• _PAGE EXCERPT_
[START]
In 2015, at the Conference of Paris (COP), The United Nations Framework Convention on Climate Change (UNFCCC) came to an agreement that an ambitious undertaking for combating climate change was necessary . To put the dire situation into perspective, it is stated that half a million people die a year due to outdoor air pollution . In order to put this goal into motion, there is a need for not only a financial commitment but also a push for innovation. The largest city attempting to accomplish the goal of lowering greenhouse emissions by 80% by 2050 is New York. Interestingly enough, 70% of New York’s greenhouse gas emissions are due to “dirty buildings” . The state challenged these so called “dirty buildings” to clean up their act or face the consequence of fines as high as one million dollars. It is written that large buildings are to cut their emissions by 40% by 2030 and 80% by 2050. While these goals are ambitious; they can be accomplished with an overhaul of efficient energy systems. Large buildings and Universities alike are looking toward geothermal energy for its potential as an efficient energy system. University research, Laws, and strict guidelines are paving the way for a rise in Geothermal energy in New York City.
University Innovation
Cornell University in Ithaca New York uses Cayuga Lake as a source for cooling its campus (Figure 1). The campus has reduced electricity consumption for central campus air by 86% and over all electricity use by 10 percent. In their “Earth Source Heat Project,” Cornell proposes to circulate initially cool water through subsurface reservoirs, where it will be naturally heated by the warmer temperature of the rocks. The school director projects that the entire project from research to drilling may be accomplished within 6 years, but faculty and students alike agree this is a rough estimate. Universities such as Cornell are providing research for the New York area to grasp a better understanding of energy efficient systems. However under the City itself is there easement for a project as such?
[END]
List every percentage figure that the piece on geothermal energy in New York above gives, and say what each one measures.

• _DATA EXTRACT_
[START]
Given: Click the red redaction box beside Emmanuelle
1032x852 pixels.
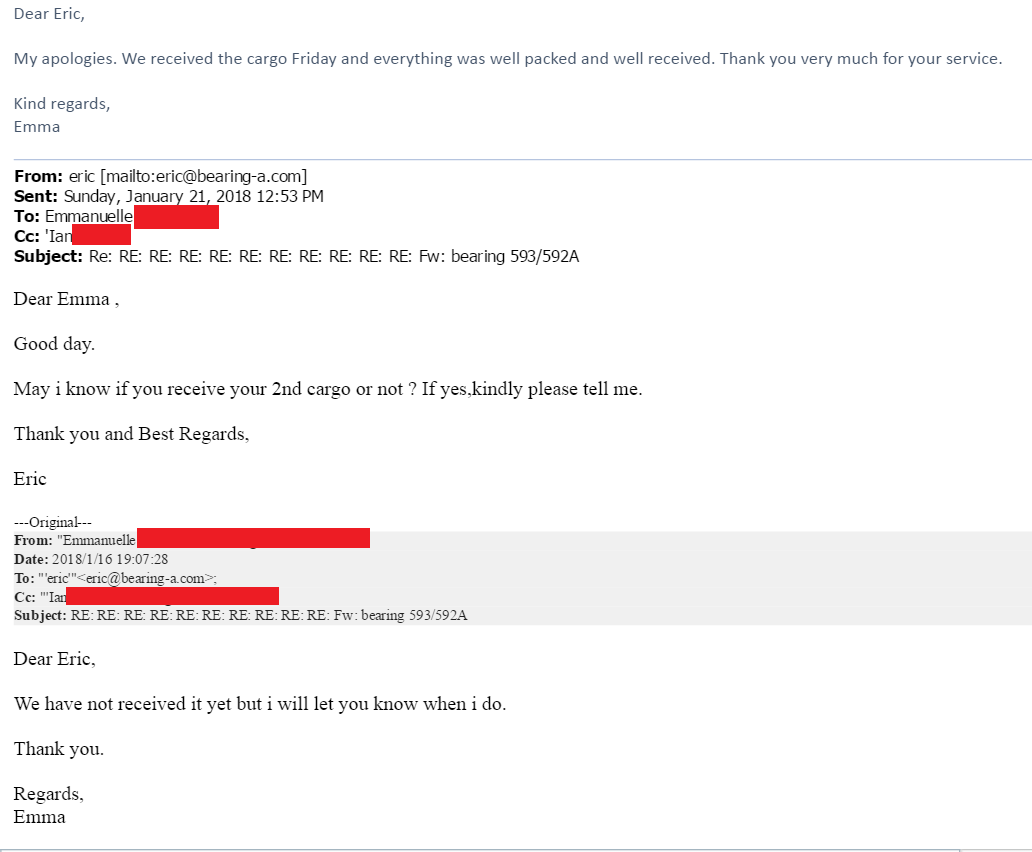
[END]
• _SOLUTION BELOW_
- 80%: the cut in greenhouse emissions New York aims for by 2050
- 70%: the share of New York's greenhouse gas emissions due to "dirty buildings"
- 40%: the cut in emissions large buildings must make by 2030
- 80%: the cut in emissions large buildings must make by 2050
- 86%: Cornell's reduction in electricity consumption for central campus air
- 10 percent: Cornell's reduction in overall electricity use